Since the day you pulled on your first leotard, you have no doubt been dreaming of the day you would attend your first pointe shoe fitting. Going on pointe is a rite of passage as a ballet dancer, and the result of years of hard work.
But what happens if you are passed over for the opportunity when it feels like your time? It’s totally understandable to be disappointed and frustrated if your teacher doesn’t move you on pointe, but don’t lose faith in yourself. “I’ve seen a lot of dancers go on pointe over the years,” says Josephine Lee, professional pointe shoe fitter and founder of The Pointe Shop. “I don’t think I have ever seen a dancer who was held back from pointework feel like they were behind in the long run.”

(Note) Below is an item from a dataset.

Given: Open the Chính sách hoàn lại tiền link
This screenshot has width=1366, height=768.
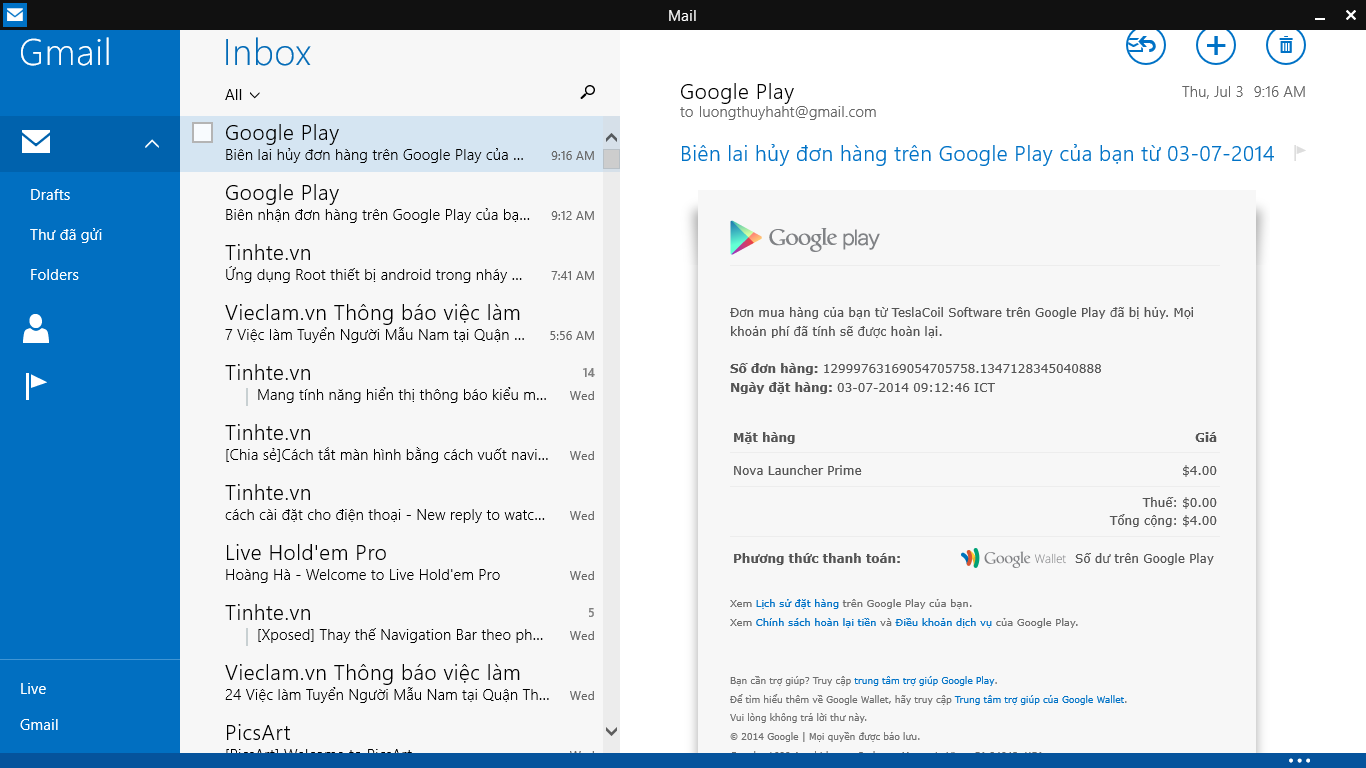Looking at the screenshot, I should point(815,623).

Ideally, your teacher has laid out clear guidelines for what makes a dancer pointe-ready. But if they haven’t, there are some milestones that ballet professionals are looking for to give the green light for your first pair of shoes. Factors like your age, technique level, range of motion and strength all come into play. And the good news is that if going on pointe is a goal for you, there are proactive ways that you can get there.
The “correct” age to begin pointe is a controversial one, and that is largely because being pointe-ready depends on so many different factors of physical and technical development. But there is a growing consensus that you can definitely be too young to dance on pointe safely. In most professional training schools, dancers don’t start pointework until age 11 at the earliest. In 2018 the Youth America Grand Prix updated its rules so that competitors should be 12 years old to perform on pointe. Dancers 10 years old and younger are not allowed to compete on pointe, and it is strongly discouraged for 11-year-olds.
For many, one concern for going on pointe too early is that if the student is not done growing, the growth plates in their bones are not fully closed. While this can certainly lead to injury, medical professionals are more concerned with injuries that can result in a student lacking the strength, range of motion and coordination needed to start safely twirling on their toes. Natalie Imrisek, a physical therapist who works with dancers in L.A., adds, “Dancers also need to have the maturity to have an understanding of how to care for their bodies and the hard work that they are doing.”
To Keep Improving: Waiting is the hardest thing, but it’s the only real remedy here. Trust that your teachers are looking out for your best interest: They just want you to be safe and successful. Going on pointe too early can be frustrating, and even lead to burnout. Focus your attention on the rest of the pointe-ready milestones, and you will be a better dancer for it.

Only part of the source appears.